DeFarra “Dean” Gaymon was shot and killed in Branch Park in Essex County on July 16 by an undercover officer who was part of a sting operation in the park seeking out men having sex in the park.
Also, the DeKalb County spokesperson and friend of Gaymon who spoke out against the shooting last week, calling it “murder,” resigned Monday according to the Atlanta Journal-Constitution.
The undercover officer has been identified as Edward Esposito, 29, who was recently awarded a medal of merit along with three other officers for trying to break up a carjacking, according to the Star-Ledger.
Garden State Equality, in making its request for a transparent investigation, said it does not matter what the sexual orientation of the victim is, but wants information on what exactly police were doing in the park and more information on the park stings.
“We make no assumption as to the sexual orientation of the victim. Nor do we condone lewdness, but any sting operation targeting gay men or LGBT people specifically, or anyone perceived as such, is unconscionable — and as we strongly believe, illegal,” said Steven Goldstein, chair of Garden State Equality in a letter to Acting Essex County Prosecutor Robert Laurino, according to the Star-Ledger.

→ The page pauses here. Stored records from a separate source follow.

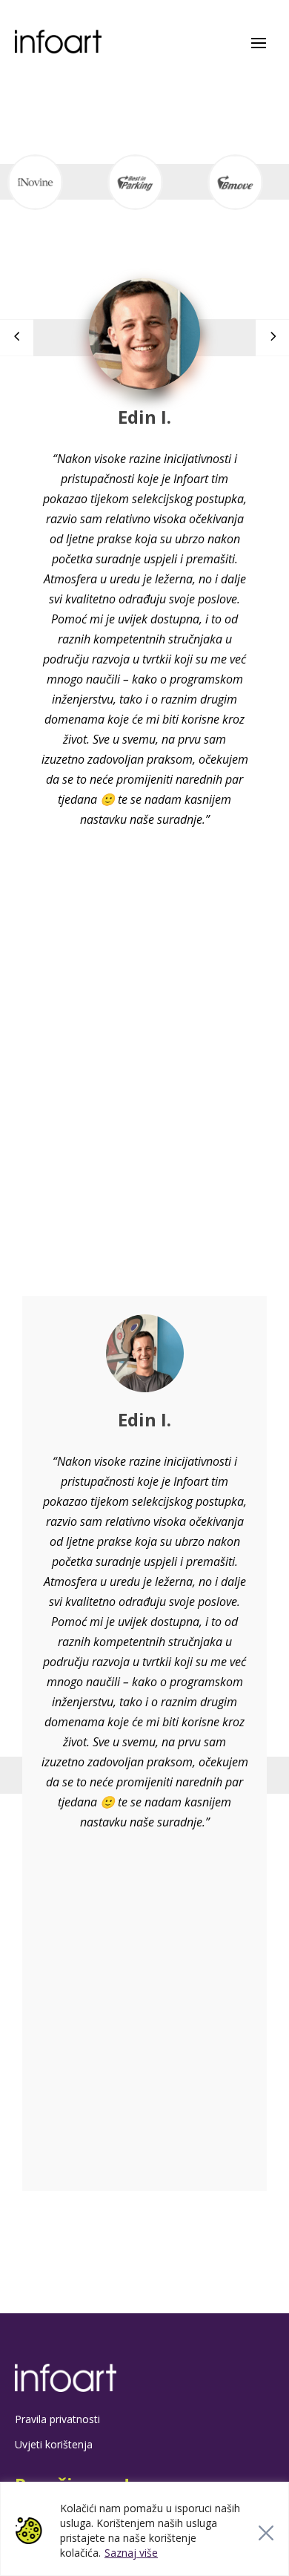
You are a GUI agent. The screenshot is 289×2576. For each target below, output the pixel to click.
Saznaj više (131, 2553)
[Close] (266, 2533)
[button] (272, 338)
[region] (144, 2529)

Garden State Equality is also asking for information on approximately 200 arrests police have made in the park since 2005 for public sex.
Gaymon, who was married with four children, was CEO of the Credit Union of Atlanta and was in New Jersey for his high school’s 30th reunion.
According to Laurino, the prosecutor in Essex County, police were in the park conducting a sting operation when undercover officer Esposito went back into the park to retrieve his handcuffs after he discovered he lost them during a prior arrest.
Espisito said Gaymon, who was masturbating at the time, came up to him. When the officer showed his badge, Gaymon allegedly resisted arrest, threatened the officer and the two fought. The officer shot Gaymon in the stomach and he died hours later in a hospital.
In Atlanta, DeKalb County spokesperson Sheila Edwards denounced the shooting in a letter to the AJC on July 21, calling the shooting “murder.” Edwards, who reported directly to DeKalb CEO Burrell Ellis, resigned on Monday and is “contemplating a return to the private sector,” according to the AJC.
Gaymon’s family released a statement after the shooting that said, “We know that the police killed an innocent man, with no history of or disposition towards violence.”
In the meantime, a New York Times reporter is reportedly in Atlanta this week seeking out information on Gaymon and people who may have known him, according to people who work in Midtown.